Find the count of lines in the material below that include the word "Switch". State nothing but that number.

== == ==

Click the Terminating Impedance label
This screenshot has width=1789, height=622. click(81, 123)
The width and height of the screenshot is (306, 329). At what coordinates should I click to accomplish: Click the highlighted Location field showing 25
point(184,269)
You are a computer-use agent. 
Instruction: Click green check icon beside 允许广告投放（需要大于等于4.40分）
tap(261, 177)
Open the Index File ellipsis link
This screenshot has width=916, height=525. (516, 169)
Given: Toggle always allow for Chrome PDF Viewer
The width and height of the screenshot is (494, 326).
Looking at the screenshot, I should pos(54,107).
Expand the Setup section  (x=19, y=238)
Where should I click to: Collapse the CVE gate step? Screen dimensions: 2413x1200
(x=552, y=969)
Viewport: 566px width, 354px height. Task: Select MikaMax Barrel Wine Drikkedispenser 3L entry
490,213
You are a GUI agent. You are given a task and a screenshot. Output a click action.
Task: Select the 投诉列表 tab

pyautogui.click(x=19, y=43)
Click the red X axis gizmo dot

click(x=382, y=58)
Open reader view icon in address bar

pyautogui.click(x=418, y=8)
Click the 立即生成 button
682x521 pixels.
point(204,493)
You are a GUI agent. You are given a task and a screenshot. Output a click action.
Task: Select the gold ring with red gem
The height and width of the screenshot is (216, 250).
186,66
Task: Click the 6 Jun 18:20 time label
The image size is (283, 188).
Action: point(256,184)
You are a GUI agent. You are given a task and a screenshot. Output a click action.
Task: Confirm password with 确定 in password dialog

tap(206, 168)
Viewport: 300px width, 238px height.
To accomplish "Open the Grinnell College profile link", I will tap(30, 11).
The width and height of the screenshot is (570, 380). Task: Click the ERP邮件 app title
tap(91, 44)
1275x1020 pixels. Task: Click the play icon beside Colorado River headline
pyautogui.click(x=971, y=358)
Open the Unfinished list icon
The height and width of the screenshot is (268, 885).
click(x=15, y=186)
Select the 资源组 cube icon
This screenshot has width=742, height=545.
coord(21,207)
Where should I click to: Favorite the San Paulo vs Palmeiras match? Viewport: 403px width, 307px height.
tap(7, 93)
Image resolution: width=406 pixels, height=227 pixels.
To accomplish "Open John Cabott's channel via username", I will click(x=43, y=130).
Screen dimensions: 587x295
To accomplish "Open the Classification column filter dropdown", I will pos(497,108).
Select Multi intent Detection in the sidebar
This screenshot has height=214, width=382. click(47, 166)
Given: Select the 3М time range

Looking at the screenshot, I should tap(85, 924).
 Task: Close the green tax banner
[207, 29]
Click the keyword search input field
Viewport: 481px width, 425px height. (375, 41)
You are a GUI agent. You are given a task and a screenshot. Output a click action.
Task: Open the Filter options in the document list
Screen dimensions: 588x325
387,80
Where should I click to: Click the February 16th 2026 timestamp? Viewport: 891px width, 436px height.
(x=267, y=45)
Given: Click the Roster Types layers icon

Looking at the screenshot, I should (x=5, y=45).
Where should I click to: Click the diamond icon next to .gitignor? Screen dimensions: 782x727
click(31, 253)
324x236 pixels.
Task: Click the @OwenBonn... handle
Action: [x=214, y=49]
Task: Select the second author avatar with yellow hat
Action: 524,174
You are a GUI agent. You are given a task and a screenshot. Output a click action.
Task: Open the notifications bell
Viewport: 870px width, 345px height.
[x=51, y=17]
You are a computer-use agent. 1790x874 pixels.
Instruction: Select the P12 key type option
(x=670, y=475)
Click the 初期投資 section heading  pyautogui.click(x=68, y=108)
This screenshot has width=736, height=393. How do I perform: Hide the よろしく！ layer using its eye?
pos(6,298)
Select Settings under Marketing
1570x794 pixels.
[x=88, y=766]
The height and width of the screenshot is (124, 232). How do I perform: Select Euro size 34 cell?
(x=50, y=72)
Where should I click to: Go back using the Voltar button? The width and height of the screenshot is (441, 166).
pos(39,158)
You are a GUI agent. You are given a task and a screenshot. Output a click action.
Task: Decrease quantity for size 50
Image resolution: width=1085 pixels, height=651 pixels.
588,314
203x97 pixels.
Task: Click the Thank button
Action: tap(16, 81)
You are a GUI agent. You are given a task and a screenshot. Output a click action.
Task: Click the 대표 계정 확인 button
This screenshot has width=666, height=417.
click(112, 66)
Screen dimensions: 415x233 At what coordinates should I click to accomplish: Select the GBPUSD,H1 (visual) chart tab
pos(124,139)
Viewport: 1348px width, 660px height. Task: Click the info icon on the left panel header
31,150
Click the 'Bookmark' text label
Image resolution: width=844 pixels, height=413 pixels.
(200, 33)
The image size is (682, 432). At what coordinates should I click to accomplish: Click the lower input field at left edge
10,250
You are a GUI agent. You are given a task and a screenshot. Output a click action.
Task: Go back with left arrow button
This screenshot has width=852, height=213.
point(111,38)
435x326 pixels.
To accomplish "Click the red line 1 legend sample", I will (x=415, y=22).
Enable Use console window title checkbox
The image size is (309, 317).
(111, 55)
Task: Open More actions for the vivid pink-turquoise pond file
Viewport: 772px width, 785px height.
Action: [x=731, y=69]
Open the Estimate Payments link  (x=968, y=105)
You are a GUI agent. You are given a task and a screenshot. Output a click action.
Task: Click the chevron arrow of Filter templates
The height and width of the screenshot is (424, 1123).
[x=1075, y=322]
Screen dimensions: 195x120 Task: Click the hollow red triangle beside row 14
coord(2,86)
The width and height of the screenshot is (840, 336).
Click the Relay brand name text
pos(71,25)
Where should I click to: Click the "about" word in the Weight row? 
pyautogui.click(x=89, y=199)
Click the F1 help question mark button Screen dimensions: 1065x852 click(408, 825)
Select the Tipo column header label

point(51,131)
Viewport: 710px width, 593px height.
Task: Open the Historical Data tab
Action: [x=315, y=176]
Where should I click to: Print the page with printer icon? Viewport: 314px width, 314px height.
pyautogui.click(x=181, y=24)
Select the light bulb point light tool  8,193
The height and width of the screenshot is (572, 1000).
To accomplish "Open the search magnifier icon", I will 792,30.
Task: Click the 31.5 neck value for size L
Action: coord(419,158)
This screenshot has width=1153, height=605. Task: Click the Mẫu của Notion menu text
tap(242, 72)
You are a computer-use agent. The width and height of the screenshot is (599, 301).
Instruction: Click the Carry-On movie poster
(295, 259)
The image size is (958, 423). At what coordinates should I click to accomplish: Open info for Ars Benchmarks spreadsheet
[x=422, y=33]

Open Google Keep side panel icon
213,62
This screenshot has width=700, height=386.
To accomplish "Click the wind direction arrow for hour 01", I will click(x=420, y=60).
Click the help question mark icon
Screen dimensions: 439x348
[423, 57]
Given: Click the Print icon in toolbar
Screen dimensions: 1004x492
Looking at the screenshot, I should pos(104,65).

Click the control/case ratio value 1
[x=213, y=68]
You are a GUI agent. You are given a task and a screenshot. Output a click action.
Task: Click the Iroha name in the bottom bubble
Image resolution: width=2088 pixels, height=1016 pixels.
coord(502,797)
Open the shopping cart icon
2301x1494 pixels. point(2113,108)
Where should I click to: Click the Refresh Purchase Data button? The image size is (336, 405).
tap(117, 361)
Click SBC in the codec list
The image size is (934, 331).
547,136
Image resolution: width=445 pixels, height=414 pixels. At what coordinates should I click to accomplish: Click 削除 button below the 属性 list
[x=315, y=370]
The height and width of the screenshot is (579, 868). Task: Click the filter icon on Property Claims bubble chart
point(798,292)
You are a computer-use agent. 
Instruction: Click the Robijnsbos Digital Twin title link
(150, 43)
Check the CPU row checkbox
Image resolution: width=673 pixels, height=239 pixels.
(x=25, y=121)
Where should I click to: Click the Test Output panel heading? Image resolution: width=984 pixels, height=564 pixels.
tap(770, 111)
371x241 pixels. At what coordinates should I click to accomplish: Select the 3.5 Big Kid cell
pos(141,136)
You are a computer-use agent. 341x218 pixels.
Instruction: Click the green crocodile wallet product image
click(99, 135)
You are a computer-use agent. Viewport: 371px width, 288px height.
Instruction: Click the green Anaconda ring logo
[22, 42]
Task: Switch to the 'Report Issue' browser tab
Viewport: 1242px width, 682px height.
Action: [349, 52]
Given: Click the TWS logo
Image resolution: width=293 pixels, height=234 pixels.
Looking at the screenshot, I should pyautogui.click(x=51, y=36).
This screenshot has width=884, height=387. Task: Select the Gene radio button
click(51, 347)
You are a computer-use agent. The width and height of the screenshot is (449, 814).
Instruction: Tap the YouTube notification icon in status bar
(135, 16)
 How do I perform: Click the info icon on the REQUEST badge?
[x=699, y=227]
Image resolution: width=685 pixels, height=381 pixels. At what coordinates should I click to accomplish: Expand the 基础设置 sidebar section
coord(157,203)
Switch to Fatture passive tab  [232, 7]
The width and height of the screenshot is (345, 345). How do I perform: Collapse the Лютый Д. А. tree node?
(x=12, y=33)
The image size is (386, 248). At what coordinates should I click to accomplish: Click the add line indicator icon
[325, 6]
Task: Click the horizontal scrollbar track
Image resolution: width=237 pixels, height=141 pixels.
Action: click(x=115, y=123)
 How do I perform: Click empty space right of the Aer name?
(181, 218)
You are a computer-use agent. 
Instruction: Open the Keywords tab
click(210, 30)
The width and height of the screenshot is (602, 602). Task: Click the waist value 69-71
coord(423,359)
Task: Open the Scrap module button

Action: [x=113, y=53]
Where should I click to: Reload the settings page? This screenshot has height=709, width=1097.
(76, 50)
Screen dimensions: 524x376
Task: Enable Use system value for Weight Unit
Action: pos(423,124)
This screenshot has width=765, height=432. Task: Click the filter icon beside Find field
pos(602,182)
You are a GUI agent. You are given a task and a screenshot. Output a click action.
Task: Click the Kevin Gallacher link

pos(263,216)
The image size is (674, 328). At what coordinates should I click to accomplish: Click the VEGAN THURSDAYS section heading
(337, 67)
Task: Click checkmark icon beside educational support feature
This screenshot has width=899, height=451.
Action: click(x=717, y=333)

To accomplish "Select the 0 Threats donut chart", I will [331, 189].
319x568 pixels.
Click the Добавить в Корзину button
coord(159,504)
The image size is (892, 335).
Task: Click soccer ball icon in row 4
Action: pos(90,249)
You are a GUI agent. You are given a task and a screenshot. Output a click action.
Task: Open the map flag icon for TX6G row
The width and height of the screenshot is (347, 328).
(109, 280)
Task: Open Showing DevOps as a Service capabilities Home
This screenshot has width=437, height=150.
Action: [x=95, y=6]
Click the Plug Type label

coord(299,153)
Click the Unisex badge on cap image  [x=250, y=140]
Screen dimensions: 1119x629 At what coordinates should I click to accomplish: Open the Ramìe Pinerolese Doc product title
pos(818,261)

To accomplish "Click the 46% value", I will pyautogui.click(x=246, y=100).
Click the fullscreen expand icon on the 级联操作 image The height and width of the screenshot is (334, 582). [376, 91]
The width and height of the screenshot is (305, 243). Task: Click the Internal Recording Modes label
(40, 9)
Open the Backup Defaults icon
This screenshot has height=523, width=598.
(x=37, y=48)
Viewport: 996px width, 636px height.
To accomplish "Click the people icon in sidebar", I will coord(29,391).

== == ==

— SOLUTION FOR THIS PROBLEM —
2